Une nécessité de structuration face à l’essor de la profession
Aujourd’hui, à la différence d’architectes, de géomètres-experts ou même d’agents immobiliers, les diagnostiqueurs n’appartiennent à aucun ordre professionnel ni ne sont soumis à une formation universitaire standardisée.
La profession s'est développée de manière rapide, à mesure que les réglementations environnementales se sont durcies. Ce développement rapide a permis à certains opérateurs peu rigoureux de prospérer dans un cadre encore permissif.
La création d’un Ordre représenterait ainsi un changement de paradigme, en instituant une régulation par les pairs, des exigences accrues de formation initiale et continue, ainsi qu’un véritable ancrage institutionnel. Valérie Létard insiste d’ailleurs sur la nécessité de renforcer la transparence, la qualité et l’éthique de la profession, estimant qu’un tel Ordre « pourrait être une réponse efficace face aux fraudeurs ».
Ce projet est accueilli avec intérêt par une partie des professionnels, qui y voient un moyen de valoriser leur expertise et de restaurer la confiance du public, à condition que sa mise en œuvre ne se traduise pas par une bureaucratisation excessive ou des barrières d’entrée trop rigides.

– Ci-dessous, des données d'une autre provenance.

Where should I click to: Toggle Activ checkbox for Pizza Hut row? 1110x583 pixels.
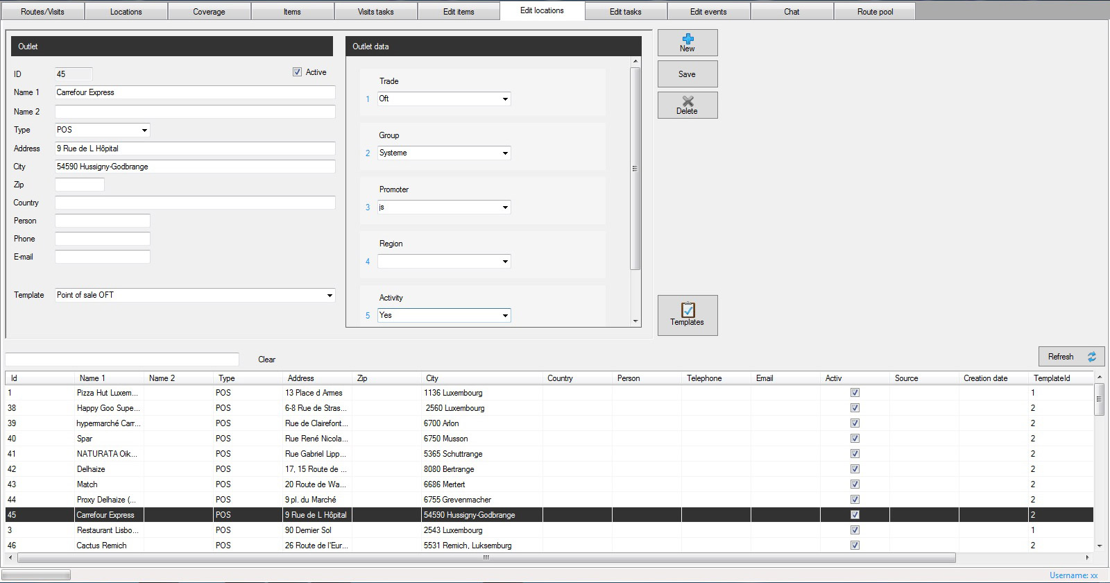pos(855,393)
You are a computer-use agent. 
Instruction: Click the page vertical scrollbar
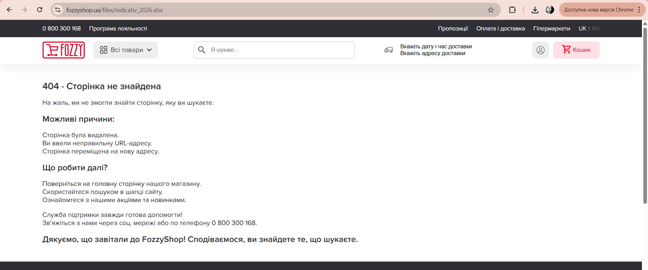point(645,115)
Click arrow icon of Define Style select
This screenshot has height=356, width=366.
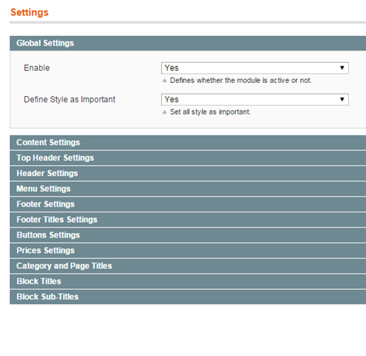pos(342,99)
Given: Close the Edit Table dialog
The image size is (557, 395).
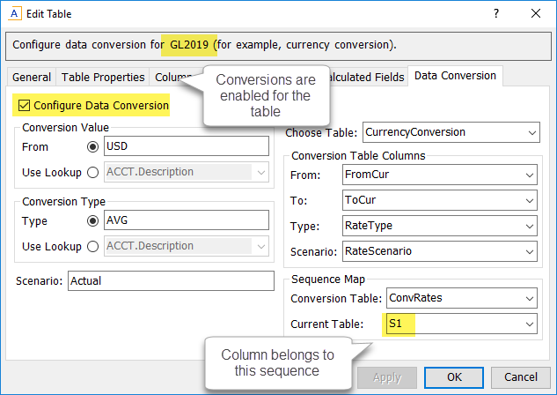Looking at the screenshot, I should point(537,14).
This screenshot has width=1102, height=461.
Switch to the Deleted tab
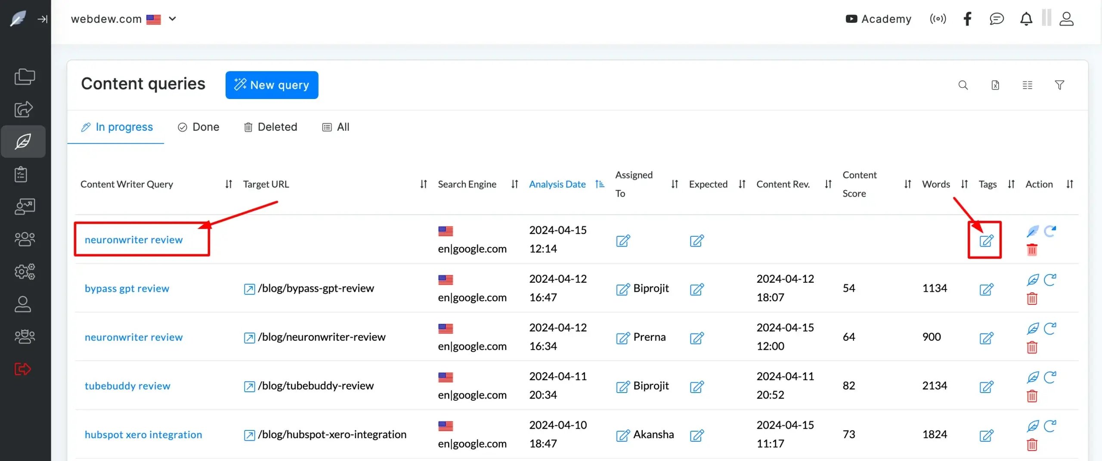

Un plan d’action gouvernemental déjà en marche
Si l’idée d’un Ordre professionnel structure la réponse politique à la crise de confiance autour du DPE, elle ne constitue qu’un volet d’un plan plus vaste. Le ministère du Logement a déjà lancé une série de mesures concrètes pour assainir la profession et enrayer les pratiques frauduleuses, dans le cadre d’un plan d’action en dix mesures présenté en mars 2025.
Une stratégie multifacette pour lutter contre les fraudes
L’objectif du gouvernement est clair : fiabiliser le DPE en s’attaquant à ses points faibles, notamment le manque de contrôle et l’opacité de certaines pratiques. Pour cela, plusieurs leviers sont mobilisés :
- Détection automatique des fraudes grâce à l’intelligence artificielle, capable d’identifier les anomalies statistiques dans les diagnostics.
- Contrôles sur site renforcés, avec une montée en puissance importante: 3 000 diagnostiqueurs contrôlés en 2023, 8 000 en 2024, et un objectif de 10 000 en 2025.
- Géolocalisation des diagnostics pour s’assurer que les visites ont bien eu lieu.
- Création d’une « liste noire » des professionnels fautifs, accessible aux particuliers comme aux professionnels.
- Outil de certification amélioré, destiné à distinguer les diagnostiqueurs les plus fiables.
Les résultats commencent à se faire sentir : 557 retraits de certification ont déjà été prononcés depuis juillet 2024, et l’État estime avoir prévenu l’équivalent de 229 millions d’euros de fraude grâce à ces dispositifs.
Vers une réforme réglementaire d’ampleur
En parallèle, le gouvernement travaille à la réécriture de deux arrêtés majeurs encadrant la profession de diagnostiqueur immobilier. Une concertation est en cours avec les fédérations et les acteurs de terrain, afin de produire un texte mieux adapté aux enjeux actuels. Le ministère prévoit que ces arrêtés, qui traduiront 80 % des engagements du plan antifraude, soient publiés d’ici l’été 2025.
Ces modifications réglementaires sont pensées pour préparer le terrain à une éventuelle création d’Ordre professionnel, en mettant en place les outils juridiques et techniques nécessaires à une surveillance plus rigoureuse du secteur. C’est donc une réforme systémique qui est en gestation, à la croisée de la politique énergétique, de la régulation professionnelle et de la lutte contre les abus.